■ Task details:
Return the listing below in full, exactly.

■ Exercise input:

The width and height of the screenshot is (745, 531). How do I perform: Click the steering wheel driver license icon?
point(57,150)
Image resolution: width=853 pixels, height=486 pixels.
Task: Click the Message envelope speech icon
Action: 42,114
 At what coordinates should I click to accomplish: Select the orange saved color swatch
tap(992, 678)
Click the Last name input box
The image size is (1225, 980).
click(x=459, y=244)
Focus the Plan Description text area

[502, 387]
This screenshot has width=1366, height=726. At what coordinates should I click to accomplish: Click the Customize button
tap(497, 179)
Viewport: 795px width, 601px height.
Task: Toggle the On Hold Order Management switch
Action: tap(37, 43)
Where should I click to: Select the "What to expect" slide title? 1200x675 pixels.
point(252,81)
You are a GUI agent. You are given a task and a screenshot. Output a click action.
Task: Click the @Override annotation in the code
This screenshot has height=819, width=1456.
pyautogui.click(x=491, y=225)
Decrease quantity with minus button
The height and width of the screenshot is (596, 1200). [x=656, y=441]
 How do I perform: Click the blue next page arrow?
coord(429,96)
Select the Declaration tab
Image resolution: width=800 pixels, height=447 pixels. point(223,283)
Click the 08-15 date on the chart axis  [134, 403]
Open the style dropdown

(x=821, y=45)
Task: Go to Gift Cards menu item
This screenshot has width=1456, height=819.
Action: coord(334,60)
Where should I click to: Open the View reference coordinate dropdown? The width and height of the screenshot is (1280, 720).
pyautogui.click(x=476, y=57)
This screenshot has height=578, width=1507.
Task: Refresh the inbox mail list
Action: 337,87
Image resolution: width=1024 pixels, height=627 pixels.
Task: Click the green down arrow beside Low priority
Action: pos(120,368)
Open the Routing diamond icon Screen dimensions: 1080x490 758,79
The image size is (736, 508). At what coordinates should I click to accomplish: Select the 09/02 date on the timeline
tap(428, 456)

■ Response:
The width and height of the screenshot is (745, 531). How do I perform: Click the steering wheel driver license icon?
point(57,150)
Image resolution: width=853 pixels, height=486 pixels.
Task: Click the Message envelope speech icon
Action: 42,114
 At what coordinates should I click to accomplish: Select the orange saved color swatch
tap(992, 678)
Click the Last name input box
The image size is (1225, 980).
click(x=459, y=244)
Focus the Plan Description text area

[502, 387]
This screenshot has width=1366, height=726. At what coordinates should I click to accomplish: Click the Customize button
tap(497, 179)
Viewport: 795px width, 601px height.
Task: Toggle the On Hold Order Management switch
Action: tap(37, 43)
Where should I click to: Select the "What to expect" slide title? 1200x675 pixels.
point(252,81)
You are a GUI agent. You are given a task and a screenshot. Output a click action.
Task: Click the @Override annotation in the code
This screenshot has height=819, width=1456.
pyautogui.click(x=491, y=225)
Decrease quantity with minus button
The height and width of the screenshot is (596, 1200). [x=656, y=441]
 How do I perform: Click the blue next page arrow?
coord(429,96)
Select the Declaration tab
Image resolution: width=800 pixels, height=447 pixels. point(223,283)
Click the 08-15 date on the chart axis  [134, 403]
Open the style dropdown

(x=821, y=45)
Task: Go to Gift Cards menu item
This screenshot has width=1456, height=819.
Action: coord(334,60)
Where should I click to: Open the View reference coordinate dropdown? The width and height of the screenshot is (1280, 720).
pyautogui.click(x=476, y=57)
This screenshot has height=578, width=1507.
Task: Refresh the inbox mail list
Action: 337,87
Image resolution: width=1024 pixels, height=627 pixels.
Task: Click the green down arrow beside Low priority
Action: pos(120,368)
Open the Routing diamond icon Screen dimensions: 1080x490 758,79
The image size is (736, 508). At what coordinates should I click to accomplish: Select the 09/02 date on the timeline
tap(428, 456)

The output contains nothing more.